I'm afraid that this will just learn to pay attention to caps and periods so I might change the way the final corpus looks. 

In [None]:
from random import sample, seed

files = [
('wikisentences.txt', 'clean'), 
#('wikiscrambled2.txt', 'gibberish'),  # excluding complete noise for now
('wikiscrambled.txt', 'gibberish')
]

result = list()
max_samples = 5000  # the max here is the number of sentences from above
corpus = 'corpus.txt' 

for file in files:
  with open(file[0], 'r', encoding='utf-8') as infile:
    lines = infile.readlines()
  for line in lines:
    line = line.strip()
    if line == '':
      continue
    line = line.lower().replace('.', '')  # this will make it harder to cheat
    line = '// %s || %s ' % (line, file[1])
    result.append(line)

#seed()
#subset = sample(result, max_samples)

with open(corpus, 'w', encoding='utf-8') as outfile:
  for line in result:
    outfile.write(line+'\n\n')
print(corpus, 'saved!')

# Load Model
Let's use Google Drive to store the model for persistence. We will want to fine tune the model iteratively to get better and better performance. We will also want to use the model again later after pouring so much work into it!

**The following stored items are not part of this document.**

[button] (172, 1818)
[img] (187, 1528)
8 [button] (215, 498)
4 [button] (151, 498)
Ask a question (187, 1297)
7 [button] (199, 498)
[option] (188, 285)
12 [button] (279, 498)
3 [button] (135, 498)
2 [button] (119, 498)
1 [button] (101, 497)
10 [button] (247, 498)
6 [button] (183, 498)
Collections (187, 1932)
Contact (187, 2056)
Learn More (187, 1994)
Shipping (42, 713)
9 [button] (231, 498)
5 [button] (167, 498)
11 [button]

Information about [download_gpt2 function here](https://github.com/minimaxir/gpt-2-simple/blob/92d35962d9aaeadba70e39d11d040f1e377ffdb3/gpt_2_simple/gpt_2.py#L64)

In [None]:
import gpt_2_simple as gpt2

model_dir = '/content/drive/My Drive/GPT2/models'
checkpoint_dir = '/content/drive/My Drive/GPT2/checkpoint'
gpt2.download_gpt2(model_name='355M', model_dir=model_dir)
print('\n\nModel is ready!')

# Finetune GPT2!
This is where the rubber meets the road! Let's see if we can finetune a GPT-2 model! Obviously, the bigger the model, the better the results. But bigger models require more memory. There's a tradeoff between model size and corpus size. It looks like 355M is the largest model we can do for now. 

[Finetune function here](https://github.com/minimaxir/gpt-2-simple/blob/92d35962d9aaeadba70e39d11d040f1e377ffdb3/gpt_2_simple/gpt_2.py#L127)

Run this repeatedly with more/different training data to get better results.

Simplest way to continue training is to click `Runtime >> Restart and run all...`

In [None]:
file_name = 'corpus.txt'
sess = gpt2.start_tf_sess()
run_name = 'GibberishDetector'
model_name = '355M'

gpt2.finetune(sess,
              dataset=file_name,
              model_name=model_name,
              model_dir=model_dir,
              checkpoint_dir=checkpoint_dir,
              steps=1000,
              restore_from='fresh',  # start from scratch
              #restore_from='latest',  # continue from last work
              run_name=run_name,
              print_every=10,
              sample_every=200,
              save_every=100
              )

In [None]:
from google.colab import drive
drive.mount('/content/drive')

# Generate with GPT-2
Let's make sure we can save and load the model that we worked so hard on!

[Generation information here](https://github.com/minimaxir/gpt-2-simple/blob/92d35962d9aaeadba70e39d11d040f1e377ffdb3/gpt_2_simple/gpt_2.py#L407)

Run this after training a model and restarting the instance. This will demonstrate that the model is saved and working.